The rallies organised by the umbrella group Alliance for Change are all very well as far as they go. But the most charismatic (and unpredictable) opposition leader, Vuk Draskovic, is not even taking part. Nor are the protests snowballing into something bigger - the point at which regimes lose their nerve. Only demonstrations that double in size every day cause dictators to have palpitations. Some elements are new, however. One of the biggest demonstrations so far was a spontaneous affair, triggered by a lone television technician.
If this half-revolution turns out to be successful - in other words, if Mr Milosevic is out of power before the end of the year - then the name of the town of Leskovac and of Ivan Novkovic will be inscribed in the annals of the new Serbia. His intervention in the middle of a basketball game, when he broadcast an unauthorised taped appeal, brought more people on to the streets than did any of the centrally planned rallies. That was an important indication of the depth of disillusion.

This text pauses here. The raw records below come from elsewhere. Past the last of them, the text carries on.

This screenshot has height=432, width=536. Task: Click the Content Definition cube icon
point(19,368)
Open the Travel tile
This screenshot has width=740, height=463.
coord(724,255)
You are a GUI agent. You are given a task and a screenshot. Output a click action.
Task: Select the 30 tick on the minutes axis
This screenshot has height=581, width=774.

The little town of Prokuplje, close to the Kosovo border, is also likely to get an honourable mention in the history books, if it turns out that history is made. Mr Milosevic's Socialists deliberately scheduled a rally to clash with an opposition protest. Previous experience made it seem that violence was pre-programmed. In the event, the Socialists found they were so beleaguered they gave up the idea of holding a rally at all.

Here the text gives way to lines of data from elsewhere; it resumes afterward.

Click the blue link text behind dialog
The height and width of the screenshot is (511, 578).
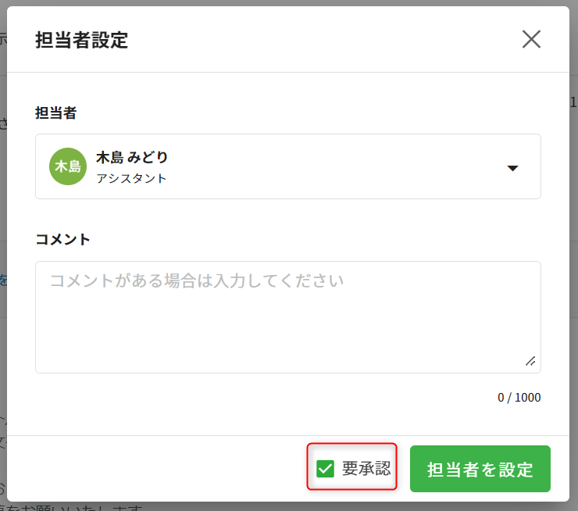pos(3,280)
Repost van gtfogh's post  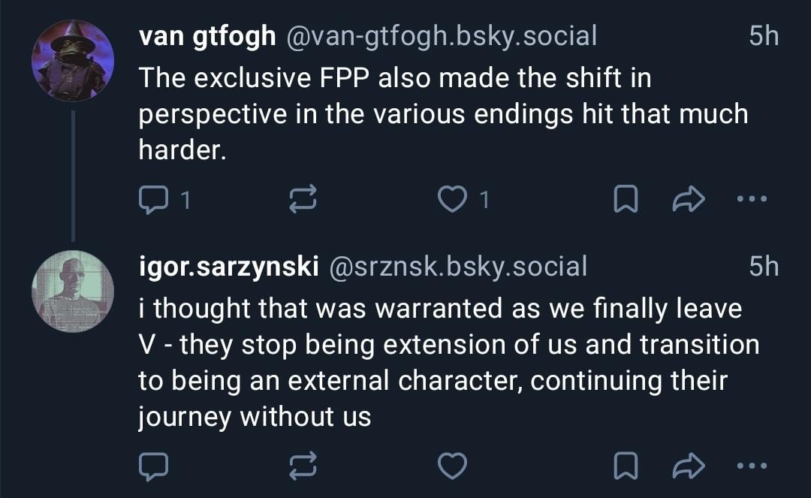[x=303, y=199]
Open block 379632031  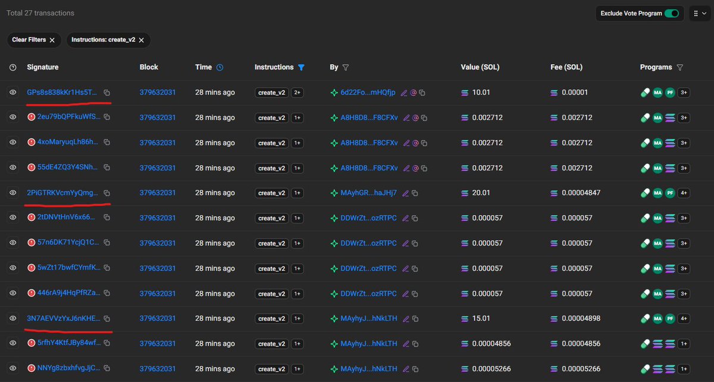pyautogui.click(x=156, y=92)
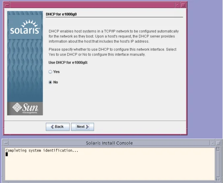Screen dimensions: 223x183
Task: Select the No radio button for DHCP
Action: (50, 82)
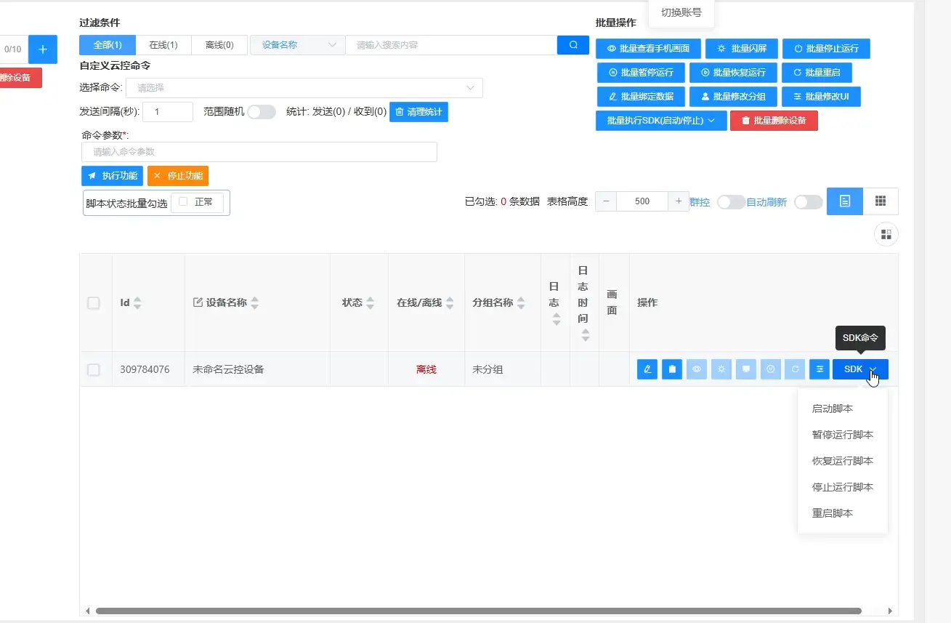Check the select-all checkbox in the table header
The width and height of the screenshot is (951, 623).
pos(94,302)
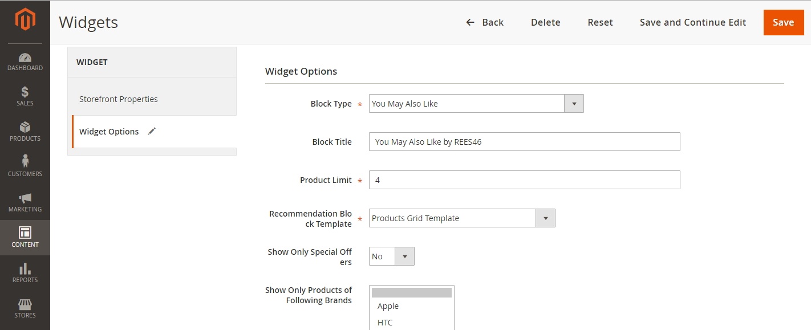Click the pencil edit icon beside Widget Options
Screen dimensions: 811x330
point(152,131)
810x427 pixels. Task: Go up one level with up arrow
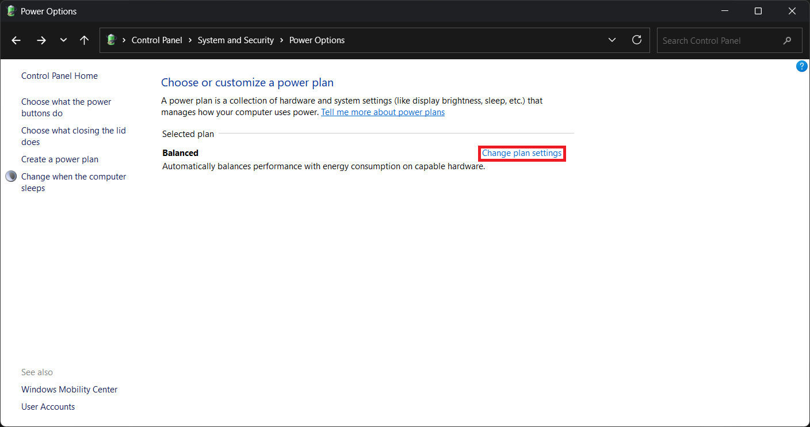click(x=84, y=40)
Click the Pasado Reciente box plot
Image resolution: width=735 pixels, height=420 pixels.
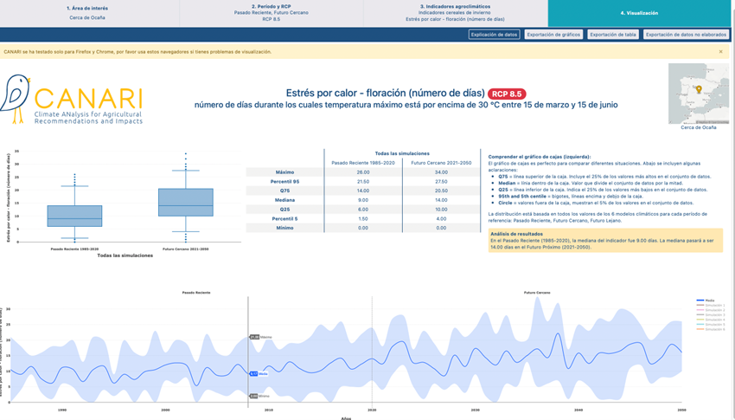pyautogui.click(x=74, y=216)
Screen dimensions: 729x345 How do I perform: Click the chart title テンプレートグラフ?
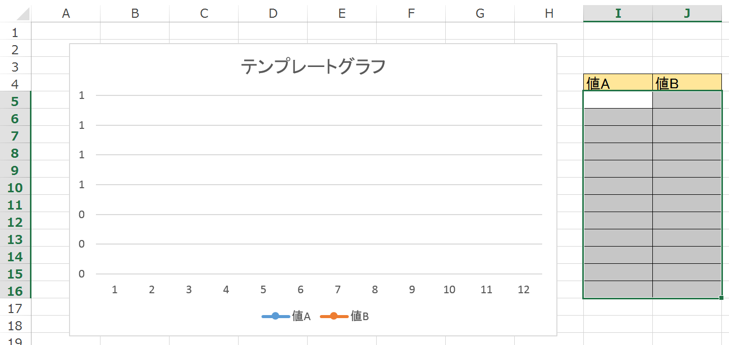pos(313,66)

Prokuplje, like Leskovac, used to be a Milosevic stronghold. The failure to muster enough people to hold a counter-rally was thus a serious humiliation. A local Milosevic luminary fired his gun several times, which made life scary for a few seconds as we all collapsed in a heap on the ground or jumped behind the nearest newspaper kiosk or tree: it seemed quite within the lunatic bounds of possibility that the Socialists were practising a little rerun of Tiananmen Square. In reality, the shots were an indirect admission of defeat.
Tiny sparks, as in Leskovac, sometimes come to be seen as the beginning of the end. In Romania, for example, a small group dared to protest in the town of Timisoara when a Hungarian pastor was arrested. Within a week, the most brutal regime in Europe had been overthrown.

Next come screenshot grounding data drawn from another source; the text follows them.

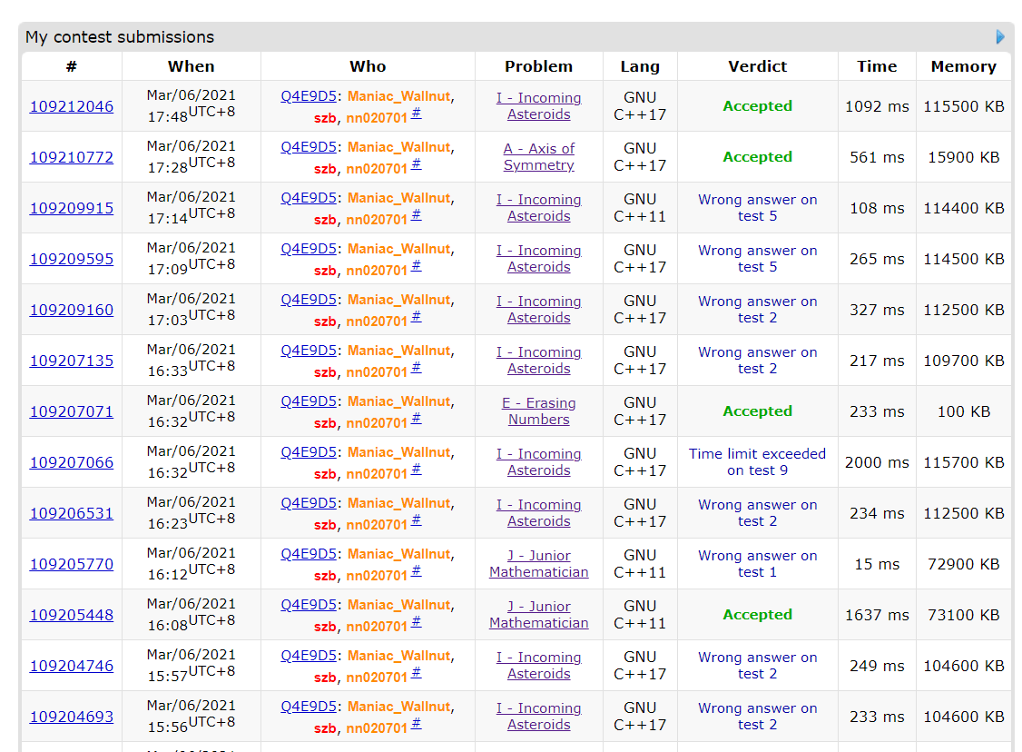This screenshot has height=752, width=1022.
Task: View Time limit exceeded on test 9 verdict
Action: click(x=757, y=462)
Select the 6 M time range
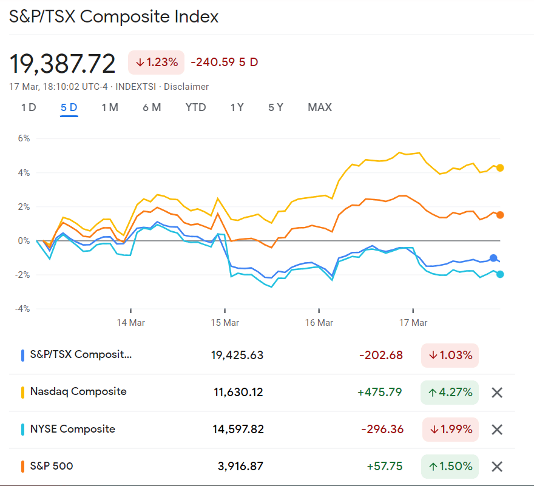This screenshot has width=534, height=486. tap(152, 107)
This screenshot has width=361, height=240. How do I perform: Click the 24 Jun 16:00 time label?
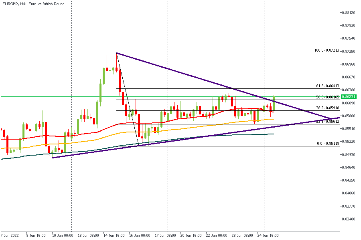(x=268, y=235)
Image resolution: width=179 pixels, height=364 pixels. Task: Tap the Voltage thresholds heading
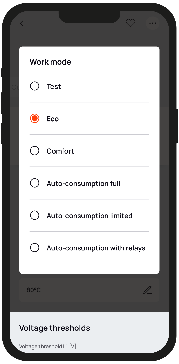tap(54, 328)
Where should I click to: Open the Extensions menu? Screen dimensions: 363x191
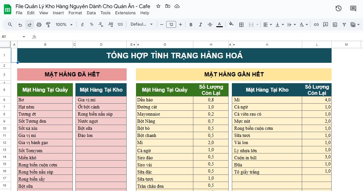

Mr Milosevic is not a Ceausescu, nor a Saddam Hussein. His reign is based on intolerance, more than on fear - which makes him potentially much more durable. He has repeatedly won elections, some of them fairly. He has also, however, made a string of promises, all of which he has broken.
The economy is in a worse state than when he came to power - and was, even before the Nato bombing began. The loss of Kosovo is so humiliating that the Serbs fleeing their homes have officially become non-people. There is no reference to them on television. They are being ordered to return to Kosovo, even when they do not wish to do so. The children of Serb refugees are not allowed to enrol at local schools - unless, that is, they fetch up in the little republic of Montenegro, which still practises Yugoslav tolerance.
While Serb troops were running amok in Kosovo, Montenegro gave shelter to tens of thousands of Albanian refugees. When the Albanians returned, thousands of Serbs found new homes in Montenegro. It is not the kind of example the President appreciates.
He must instead rely on supporters like the man I met on the central square in Prokuplje on Thursday night, who explained why he is in favour of Mr Milosevic: "He defends the people." It is a not a line that you hear often in Serbia, these days. Those in the crowd around him looked on in sheer disbelief.